The main conclusion of the talk is that proper configuration management is crucial for maintaining control and flexibility as applications grow and evolve. By employing the discussed patterns, organizations can streamline their processes, avoid configuration bottlenecks, and enhance overall efficiency.

00:00:12.259 Thank you! Hello, what's up? Let's see, it's Wednesday afternoon, day three of RailsConf. Everyone's a little sleepy, so I'm going to wake you all up with the most insane, mind-blowing topic I could ever conceive.
00:00:20.640 I mean, when I get neck-deep in XML and my favorite Turing-complete YAML files, I just go crazy. So this talk is 40 minutes just for you. I'm Beau Harrington. Here is my amazing GitHub profile, which I think has one repo on it, and then my Twitter, where I make jokes about things that have nothing to do with software.
00:00:34.260 First things first, I noticed about three minutes after I submitted my talk the magical two words: configuration management. To a lot of people, especially our DevOps crowd, that means Chef and Puppet, but this is not what this is about, so here's your chance to escape. Next, I'm going to steal a phrase I heard from Chris Kelly. This is intended to be just a quick conversation about ideas; it's not a strict prescription of what you have to do. I'm just going over some things that have worked for us, some things we haven't actually put into production on all of our games yet but have still shown promise, or things that have been cool ideas for personal projects.
00:01:06.180 So, I'm the Chief Software Architect at a company that makes mobile and web games, including the number one top-grossing iOS app of 2012, Kingdoms of Camelot: Battle for the North. Of course, we are hiring, and that's all about that. So what is configuration? You can probably start off with some of the contents of your config directory in your Rails app. We've got database.yaml here—this looks like configuration, right? We've got hostnames, usernames, passwords, and timeouts - those are my favorite. Then, we've got some kind of newer hotness: feature flags! We want to be able to turn features on and off with just a simple deploy or otherwise so we can flip the search box or append the request time to the request very simply and easily. It looks like configuration, right?
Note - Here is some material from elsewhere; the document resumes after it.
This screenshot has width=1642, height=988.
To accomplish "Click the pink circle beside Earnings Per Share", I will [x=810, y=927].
00:02:02.640 How about translations? They live in the config too; I don't really know why, but they're there. It's so frequent that the people who will be doing internationalization and translation for us on bigger teams and apps are all software engineers. So yeah, we've got to translate some strings—great, I guess that's configuration. I hate this so much. For some reason, we're putting view logic into our models, but you know what? I'll take it; that's configuration, that'll work. How about if you're playing a free-to-play game or a game for mobile web? We always have quests, right? I want a reward when I finish one of those quests. Let's say 50 coins. Now that's more configuration.
00:03:01.320 Okay, now I'm in my production.rb file, and we've got some assignments going here. We've got a second-level access of variables; we might even see a block or two. Configuration, essentially, and very annoyingly, is everything you want it to be. For our purposes today, we'll say that configuration consists of values you may want to share or to change. I'm intentionally keeping the definition super broad because you’ve heard the phrase 'code is configuration' or 'configuration is code,' and the line is extremely blurry. So if it doesn't have a precise definition, that’s okay. Why do we care about configuration? I guess what I care about is configuration so much.
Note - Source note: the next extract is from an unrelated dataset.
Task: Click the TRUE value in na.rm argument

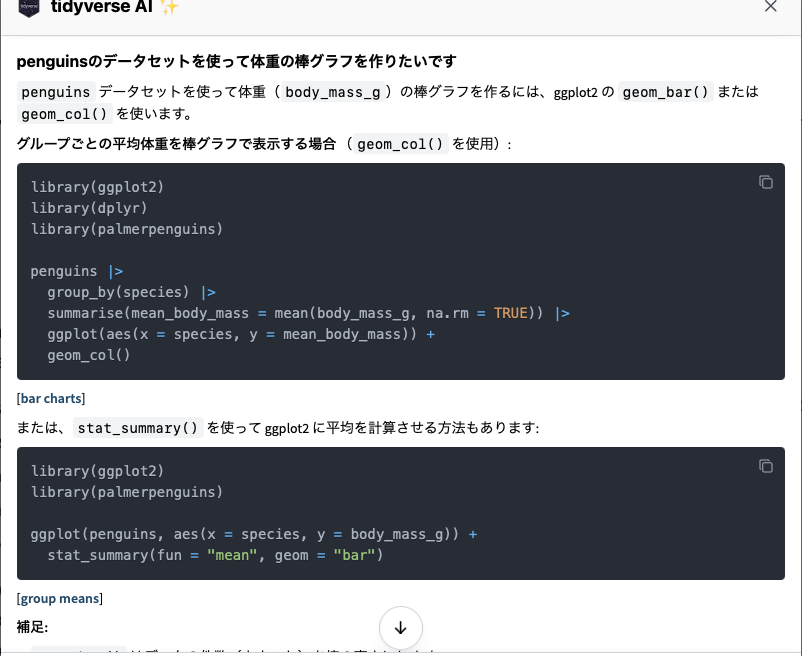Action: [510, 313]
00:04:14.220 I lied; I’m going to go back to my corporate life for a second. Kingdoms of Camelot: Battle for the North is a real-time home strategy game with a shared world. You can have up to, I think, 70,000 players in a single world, and they’re all fighting over the same resources: they join alliances, they fight each other, they kill each other—it's quite exciting. Part of that involves having a kingdom, and each of your kingdoms has lots of buildings. There are 15 different kinds of buildings, and each of those buildings can be leveled up gradually over time. We have 10+ levels for each building, and each of those levels has eight different requirements, including different kinds of resources, a certain amount of time that needs to pass, and prerequisites for buildings that have already been built.
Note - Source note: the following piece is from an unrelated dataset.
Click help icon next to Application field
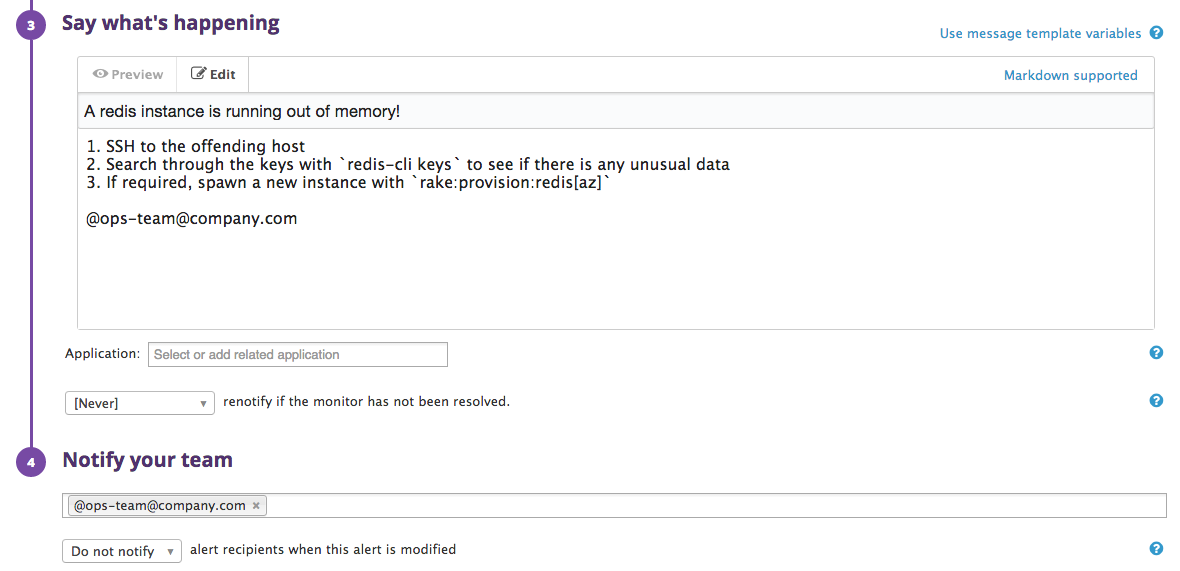 pos(1156,353)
00:05:04.740 So just for buildings, that's 1200+ values that we have to deal with. That's 1200 integers and a couple strings—mostly integers. And that's just the buildings! Look at all this other stuff too—research, knights, battle tuning, NPCs, items, quests—which gives us a grand total of over 25,000 values that we have to deal with for one game. I'm not particularly looking forward to copying and pasting stuff into a YAML file for somebody from an email, or worse yet, from a Word attachment inside an email. So let’s get serious. When we're going to roll out new features or even configuration changes for our games, we have to do two levels of QA beyond just our normal automated testing.
00:05:53.580 We have technical QA, but we also have playtesting QA. Everything can be working perfectly from a technical standpoint, but from a playtesting standpoint, if we release something that nerfs a valuable item or makes something cheap very overpowered, that's just as bad, if not worse than failing to deploy on a technical basis. Because our games are free-to-play, users can pay zero dollars and can potentially pay more than zero dollars for the items in their game. So if we mess up the configuration values for those, we are basically nuking people's investments, and we don’t want to do that. So we want to have a process around deploying new configurations that's just as rigorous as when we’re deploying code.
00:07:02.759 Now, let’s talk about context. We're going to discuss our environment and data centers, which are relevant for configuring our applications. We also need to think about how we generate those configurations in the first place and how we're going to push them out onto our servers. Finally, what are all these going to do for us? What will this enable us to do, and what are some other software packages we can explore?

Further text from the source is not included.